### YOUR INSTRUCTIONS
With the material below, print exactly the lines between the line holding "Image resolution: width=951" and the line holding "Click the up-arrow editor resize icon", inclusive. Add nothing else.

### DATA FOR ANALYSIS
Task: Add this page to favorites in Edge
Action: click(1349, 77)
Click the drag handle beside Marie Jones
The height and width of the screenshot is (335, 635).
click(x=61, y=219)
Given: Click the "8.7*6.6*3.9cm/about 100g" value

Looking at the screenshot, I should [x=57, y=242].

* * *

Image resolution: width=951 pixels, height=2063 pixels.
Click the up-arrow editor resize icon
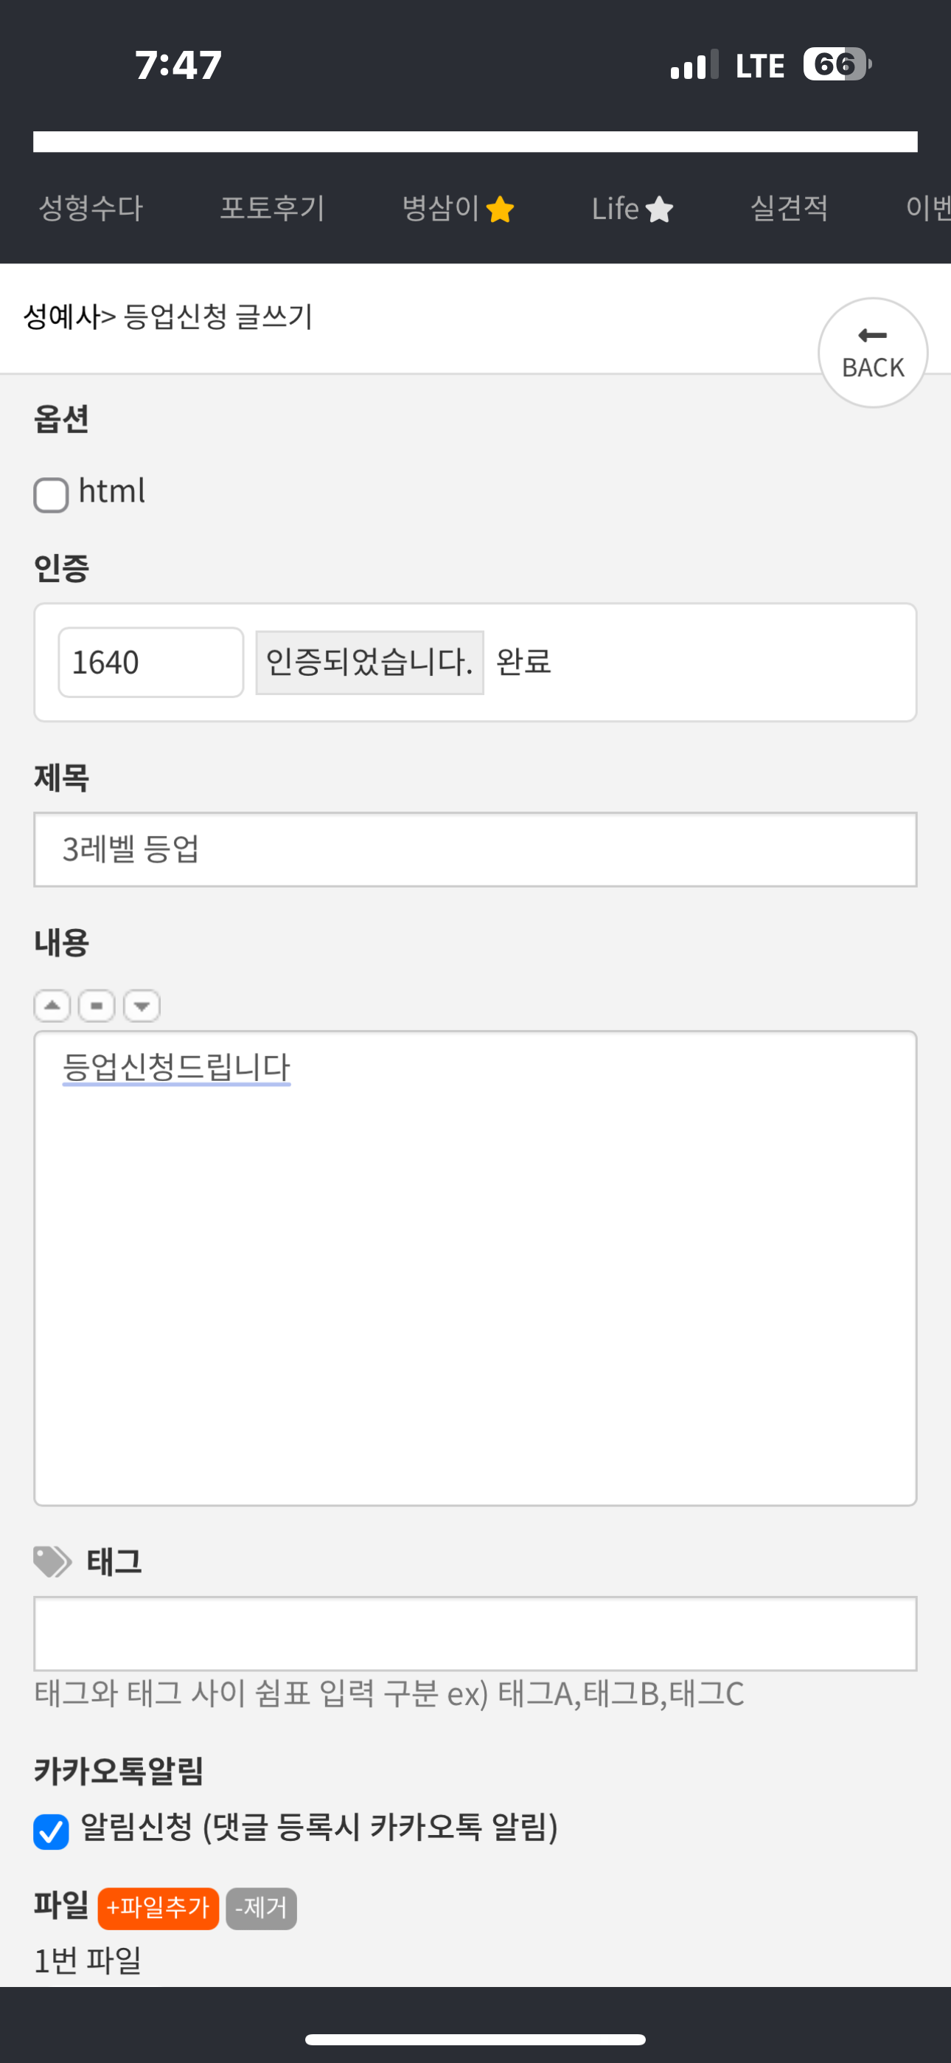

---

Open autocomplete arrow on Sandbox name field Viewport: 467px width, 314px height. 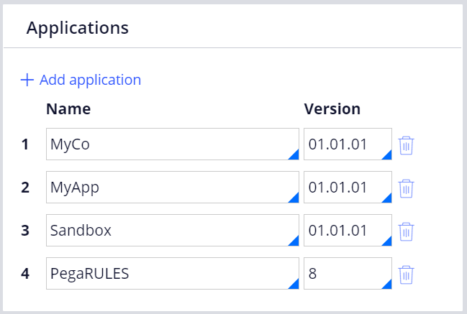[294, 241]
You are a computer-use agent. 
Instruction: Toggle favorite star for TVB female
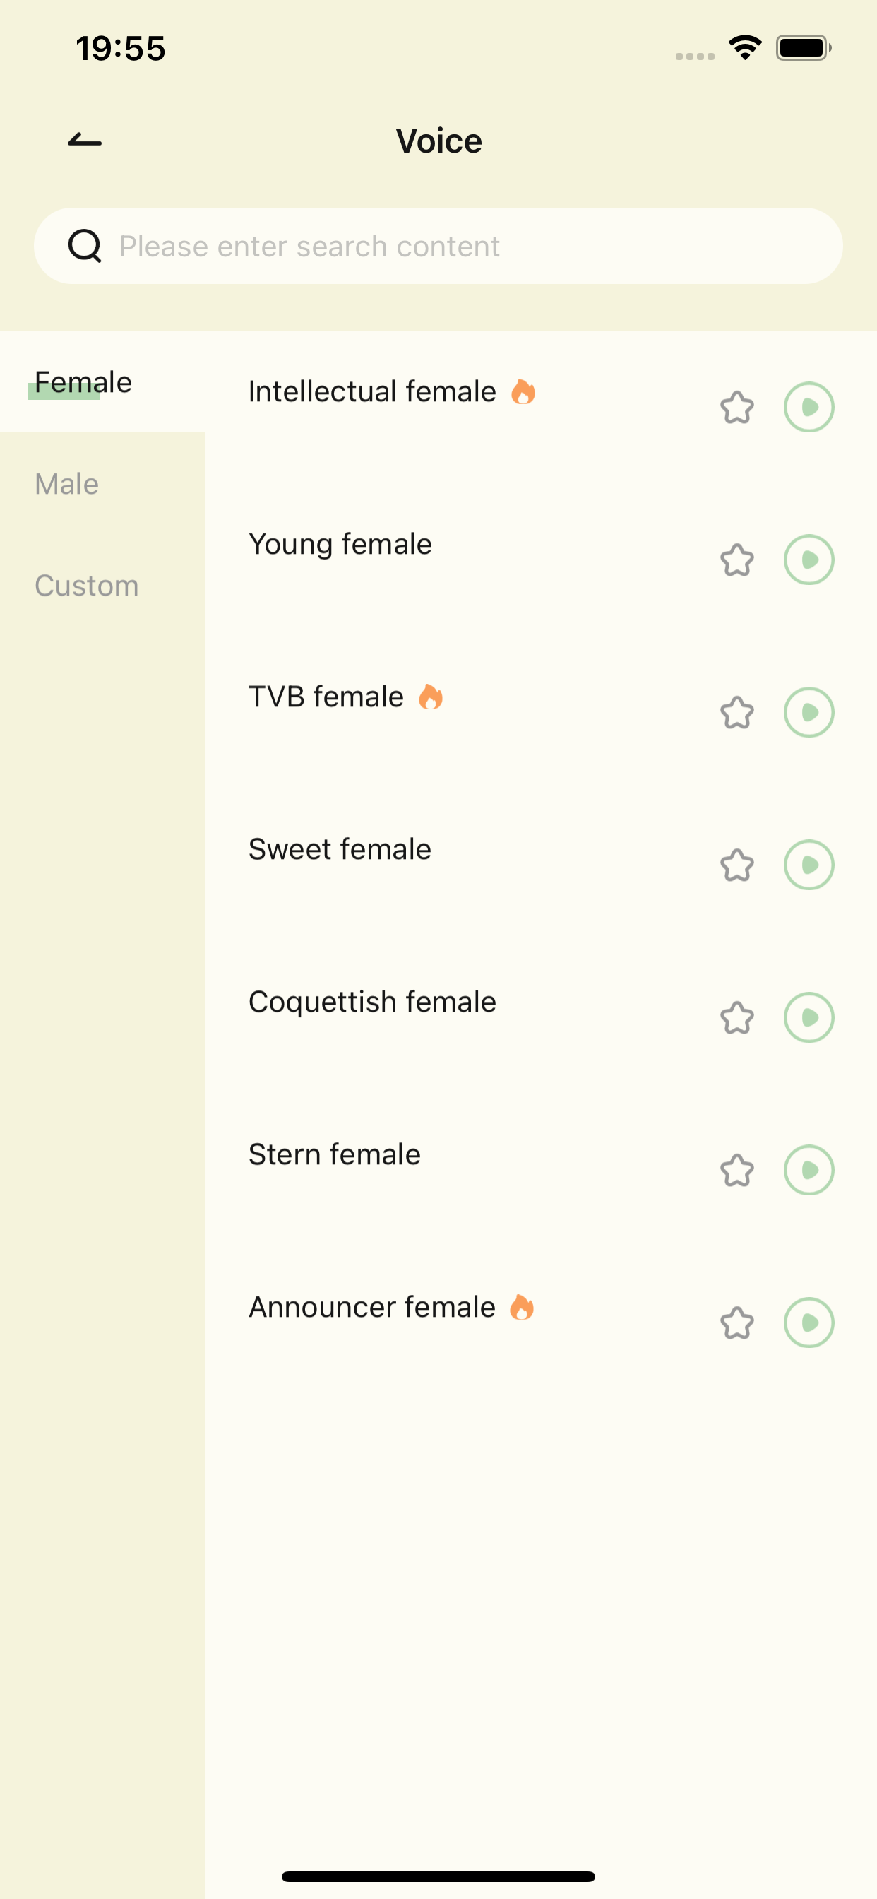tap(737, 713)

### WRITTEN RESPONSE
Image resolution: width=951 pixels, height=2063 pixels.
Click the up-arrow editor resize icon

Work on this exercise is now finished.